There is immense interpretative power of looking at merely one verse, or perhaps even one word.
We are called to see and to internalize: on an individual level, so that we can truly make these truths our own and at a collective level, so that we may move to act in response. The verse following on talks about exactly those consequences: if we keep the mitzvot, we will receive blessings; if we do not, curses will befall us. No adequate theology is ever so trite or toxic, of course, but when retooled to our modern understanding, it helps us to feel the full force of consequence, like a tree collapsing onto a power line.
This week I have been cheerfully cooking my food and boiling my water over the BBQ grill, bathing in cold water and picking my way through a dark house by candlelight. I have never been without power this long in my life and it has been a fascinating study in resilience and resourcefulness. At the same time, we had everything we needed and aren’t suffering too much hardship. There have been precious moments of reading (more) Harry Potter in bed to the kids by flashlight, playing games of Uno and teaching the kids some rudimentary piano skills. I both do not wish to minimize the impact of losing power nor do I want to dramatize living without it for a week and to thoughtlessly reduce economy-shattering events to personal growth experiences is grotesque at best. Still, I cannot shake the feeling that this week living in the 19th century without the creature comforts we take for granted has pried my eyes open even further. There is untold legitimate suffering as well as accrued grievance in the conditions of our plague year, but there are also countless blessings. Family, friends and community are the true capital we should invest in. Neighbors helping each other shift the debris in each other’s yards, checking in with meals and offers of freezer space. ‘I set before you blessing and curse’ indeed.

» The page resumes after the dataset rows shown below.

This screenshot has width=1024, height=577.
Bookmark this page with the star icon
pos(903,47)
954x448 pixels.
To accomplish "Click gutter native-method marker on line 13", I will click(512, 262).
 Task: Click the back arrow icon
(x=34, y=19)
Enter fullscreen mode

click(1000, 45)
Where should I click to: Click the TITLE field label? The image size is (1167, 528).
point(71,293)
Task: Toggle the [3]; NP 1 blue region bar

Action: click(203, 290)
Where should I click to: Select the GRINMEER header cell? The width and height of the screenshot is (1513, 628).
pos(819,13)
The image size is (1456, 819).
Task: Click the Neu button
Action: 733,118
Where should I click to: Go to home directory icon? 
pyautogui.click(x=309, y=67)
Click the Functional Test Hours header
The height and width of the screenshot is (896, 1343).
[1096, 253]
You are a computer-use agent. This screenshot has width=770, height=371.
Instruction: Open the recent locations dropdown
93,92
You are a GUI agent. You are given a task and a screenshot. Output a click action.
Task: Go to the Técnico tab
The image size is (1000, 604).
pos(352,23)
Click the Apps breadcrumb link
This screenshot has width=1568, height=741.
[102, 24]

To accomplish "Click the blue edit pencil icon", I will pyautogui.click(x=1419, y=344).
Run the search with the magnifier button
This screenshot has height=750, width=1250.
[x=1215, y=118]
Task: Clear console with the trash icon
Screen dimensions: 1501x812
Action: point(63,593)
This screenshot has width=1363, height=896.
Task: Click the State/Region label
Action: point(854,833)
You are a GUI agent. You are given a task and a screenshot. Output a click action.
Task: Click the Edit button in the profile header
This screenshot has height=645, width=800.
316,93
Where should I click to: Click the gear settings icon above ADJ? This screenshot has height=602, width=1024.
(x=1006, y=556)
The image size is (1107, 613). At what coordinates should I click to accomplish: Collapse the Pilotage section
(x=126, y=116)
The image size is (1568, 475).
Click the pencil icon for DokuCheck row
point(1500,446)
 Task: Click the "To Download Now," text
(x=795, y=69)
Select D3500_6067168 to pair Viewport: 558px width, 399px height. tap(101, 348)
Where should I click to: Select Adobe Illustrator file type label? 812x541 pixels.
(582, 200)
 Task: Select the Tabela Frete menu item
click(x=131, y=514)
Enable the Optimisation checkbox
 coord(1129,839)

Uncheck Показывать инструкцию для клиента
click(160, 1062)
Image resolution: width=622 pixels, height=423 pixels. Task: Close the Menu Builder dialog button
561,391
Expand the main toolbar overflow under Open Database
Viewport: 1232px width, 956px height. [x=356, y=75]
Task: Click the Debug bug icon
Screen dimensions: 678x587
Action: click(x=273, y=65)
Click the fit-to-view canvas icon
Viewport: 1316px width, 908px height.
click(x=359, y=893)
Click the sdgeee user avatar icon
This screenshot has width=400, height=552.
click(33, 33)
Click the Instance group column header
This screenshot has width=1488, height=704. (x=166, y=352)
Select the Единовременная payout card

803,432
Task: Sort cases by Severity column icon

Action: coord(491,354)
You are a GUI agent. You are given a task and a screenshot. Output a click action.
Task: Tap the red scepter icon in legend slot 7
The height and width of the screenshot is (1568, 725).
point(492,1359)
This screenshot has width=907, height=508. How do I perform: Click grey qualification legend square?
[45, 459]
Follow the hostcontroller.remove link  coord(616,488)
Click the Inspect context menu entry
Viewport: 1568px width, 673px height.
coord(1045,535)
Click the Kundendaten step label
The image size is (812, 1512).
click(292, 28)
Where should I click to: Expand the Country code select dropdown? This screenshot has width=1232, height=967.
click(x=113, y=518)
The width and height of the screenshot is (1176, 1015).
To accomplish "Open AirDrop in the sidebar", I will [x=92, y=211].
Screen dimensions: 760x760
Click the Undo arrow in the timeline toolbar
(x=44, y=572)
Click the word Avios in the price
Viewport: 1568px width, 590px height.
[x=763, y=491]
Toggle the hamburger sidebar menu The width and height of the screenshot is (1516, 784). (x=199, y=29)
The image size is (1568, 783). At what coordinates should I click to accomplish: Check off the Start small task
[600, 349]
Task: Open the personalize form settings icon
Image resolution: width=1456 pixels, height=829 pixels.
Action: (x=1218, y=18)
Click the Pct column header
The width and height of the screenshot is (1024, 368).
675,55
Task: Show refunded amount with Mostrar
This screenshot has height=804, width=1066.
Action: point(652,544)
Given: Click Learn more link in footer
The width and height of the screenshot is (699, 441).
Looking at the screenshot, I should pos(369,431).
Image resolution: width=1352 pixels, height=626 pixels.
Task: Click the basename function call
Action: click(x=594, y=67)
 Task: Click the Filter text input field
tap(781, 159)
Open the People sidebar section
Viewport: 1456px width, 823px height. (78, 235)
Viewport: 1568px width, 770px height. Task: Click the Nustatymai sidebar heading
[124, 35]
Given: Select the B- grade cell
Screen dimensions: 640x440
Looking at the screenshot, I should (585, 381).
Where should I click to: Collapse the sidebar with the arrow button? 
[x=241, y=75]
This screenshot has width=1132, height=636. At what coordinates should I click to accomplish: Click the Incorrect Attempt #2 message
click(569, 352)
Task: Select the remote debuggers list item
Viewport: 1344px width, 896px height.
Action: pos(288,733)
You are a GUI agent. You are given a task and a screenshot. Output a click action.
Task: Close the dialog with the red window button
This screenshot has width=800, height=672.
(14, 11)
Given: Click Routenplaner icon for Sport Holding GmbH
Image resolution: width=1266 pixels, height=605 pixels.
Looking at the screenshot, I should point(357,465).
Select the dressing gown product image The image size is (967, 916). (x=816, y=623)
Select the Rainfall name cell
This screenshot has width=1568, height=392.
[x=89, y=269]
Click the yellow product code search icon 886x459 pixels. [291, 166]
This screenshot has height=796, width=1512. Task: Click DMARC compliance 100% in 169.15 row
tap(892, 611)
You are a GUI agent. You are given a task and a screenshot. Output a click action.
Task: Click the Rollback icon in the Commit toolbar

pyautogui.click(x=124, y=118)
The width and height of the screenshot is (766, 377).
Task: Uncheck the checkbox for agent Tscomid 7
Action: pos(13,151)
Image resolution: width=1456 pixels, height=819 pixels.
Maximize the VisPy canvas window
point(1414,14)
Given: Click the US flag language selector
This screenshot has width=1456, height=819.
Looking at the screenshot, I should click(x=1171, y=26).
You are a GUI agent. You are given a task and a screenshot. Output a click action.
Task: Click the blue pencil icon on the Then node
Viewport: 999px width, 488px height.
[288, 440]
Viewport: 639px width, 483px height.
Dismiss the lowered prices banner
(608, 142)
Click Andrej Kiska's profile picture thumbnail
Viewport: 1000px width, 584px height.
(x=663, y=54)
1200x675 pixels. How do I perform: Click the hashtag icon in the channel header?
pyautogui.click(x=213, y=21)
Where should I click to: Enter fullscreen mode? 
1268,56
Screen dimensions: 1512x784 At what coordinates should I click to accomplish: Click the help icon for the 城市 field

This year is peeling us like an onion; stripping away ego and pretense, layer by layer. The hard truths of Deuteronomy are paired with the gentle whispers of Isaiah in our Haftarah, its opening verse too, prescient and fitting. ‘Oni’ah so’arah lo nuchama!’ – ‘Oppressed, storm-tossed one, not comforted!’ The comforting ensues in the second verse, of course, ‘I will lay carbuncles as your building stones and make your foundations of sapphires.’ (Isa: 54:11) Isaiah starkly reminds us that this is comfort for the afflicted; that we center rather than hide away those suffering. These times are leaving us tender and vulnerable, open to learning and growth and accountable to action and obligation. We navigate these polarities as trees snapped like match sticks line our streets, as we seek to comfort our fellow Iowans, and as we strive to mitigate their losses.
Av is drawing to a close and Elul is upon us shortly. I pray that we may continue to cultivate moral vision; not turn away from uncomfortable and unsettling truths. I pray that we may continue to heal this land and work towards justice and cut away the callousness of our hearts. We cannot contain the storms of Heaven, but we can temper the tempests of the soul with kindness, community and love.